# Document section:
Posted Feb 5, 2009 11:16 UTC (Thu) by iq-0 (subscriber, #36655) [Link]

Since it is effectively the same as your all-in-one system call, since it would have to block till done to receive the necessary feedback. This way you can even implement a simple 'if exec(a) fails try exec(b) or otherwise flag error with (possibly program specific) meaningful data'...

I don't know if filehandle closing is allowed after vfork, but this would also be a great help to ensure the right file handles are passed (which would be a tedious operation or really complex/verbose in the case of a single fork-and-exec call).

Taming the OOM killer

Posted Feb 5, 2009 14:08 UTC (Thu) by epa (subscriber, #39769) [Link]

This way you can even implement a simple 'if exec(a) fails try exec(b) or otherwise flag error with (possibly program specific) meaningful data'...
Oh sure, sometimes you will want to do something more complex like that. In these cases vfork() (as in classic BSD) doesn't work, because the child process is using memory belonging to the parent. The traditional fork() then exec() is best.

But this is a small minority of the cases when an external command is run. And running an external command accounts for a large proportion of total fork()s. I'm just suggesting to make something more robust (avoiding the need to overcommit memory) for the common case.

Taming the OOM killer

Posted Feb 5, 2009 17:03 UTC (Thu) by nix (subscriber, #2304) [Link]

I benchmarked this a while back. The common case is pipeline invocation,
for which you need at least dup()s and filehandle manipulation between
fork() and exec(): and the nature of such manipulation differs for each
invoker...

Taming the OOM killer

Posted Feb 5, 2009 22:05 UTC (Thu) by epa (subscriber, #39769) [Link]

OK, I guess it's not as straightforward as I thought.

Perhaps another way to avoid the need for memory allocation would be to use a new vfork-like call (heck, it could even be called vfork) that has a fixed memory budget set as a matter of policy system-wide. So when you vfork(), the memory is set up as copy-on-write, but the child process has a budget of at most 1000 pages it can scribble on. That should be enough to set up the necessary file descriptors, but if it tries to dirty more than its allowance it is summarily killed.

That way, there is some upper limit to the amount of memory that needs to be allocated - when vfork()ing the kernel just needs to ensure 1000 free pages - and the kernel doesn't have to make a (possibly untrustworthy) promise that the whole process address space is available for normal use.

# Stored rows:
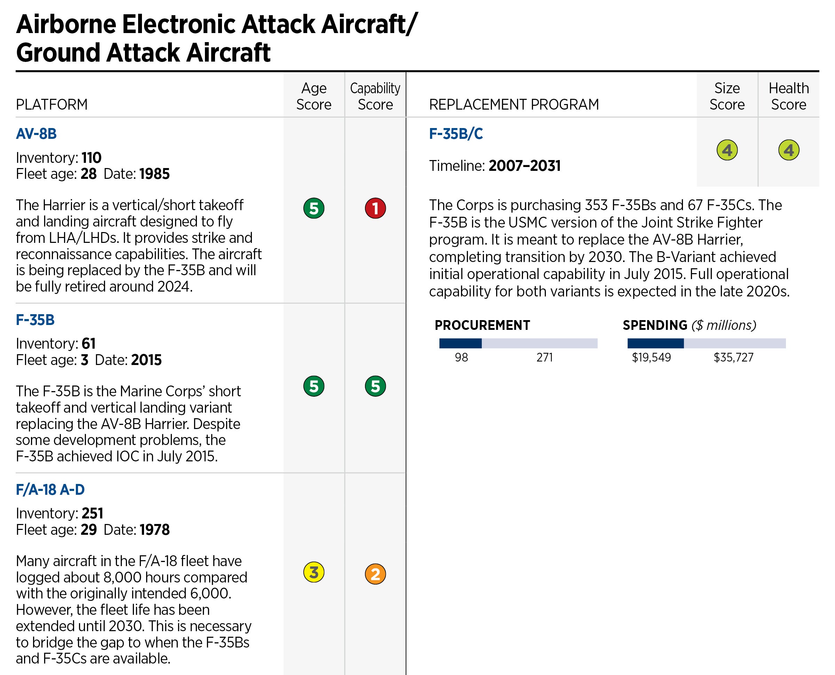The height and width of the screenshot is (675, 835).
Task: Click the orange capability score 2 circle
Action: pyautogui.click(x=375, y=574)
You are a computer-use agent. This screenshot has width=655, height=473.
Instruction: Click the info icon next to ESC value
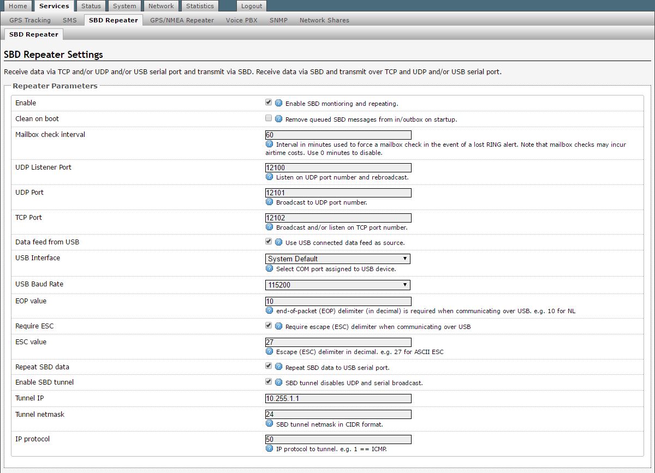click(269, 352)
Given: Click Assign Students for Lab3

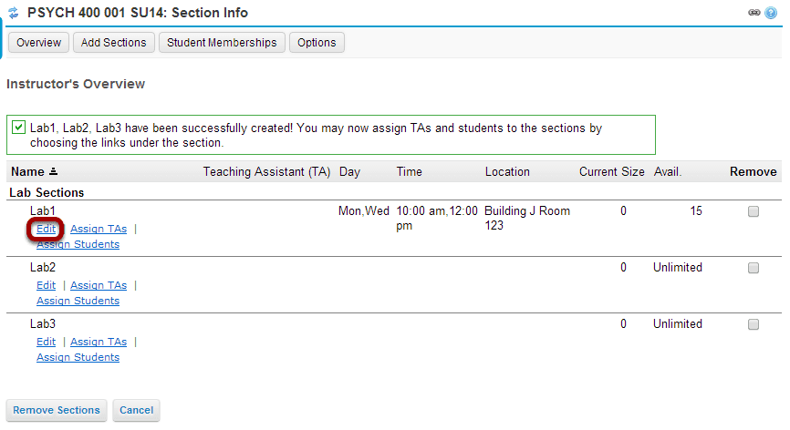Looking at the screenshot, I should click(78, 357).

# Task goal:
Answer these questions from the forum thread on taming the OOM killer:
1. What is said to account for a large proportion of total fork()s?
2. What is named as the common case in the benchmarking reply?
3. In the proposed vfork-like call, at most how many pages may the child process scribble on?
The listing plays no part in this.

# Task response:
1. Running an external command.
2. Pipeline invocation.
3. 1000 pages.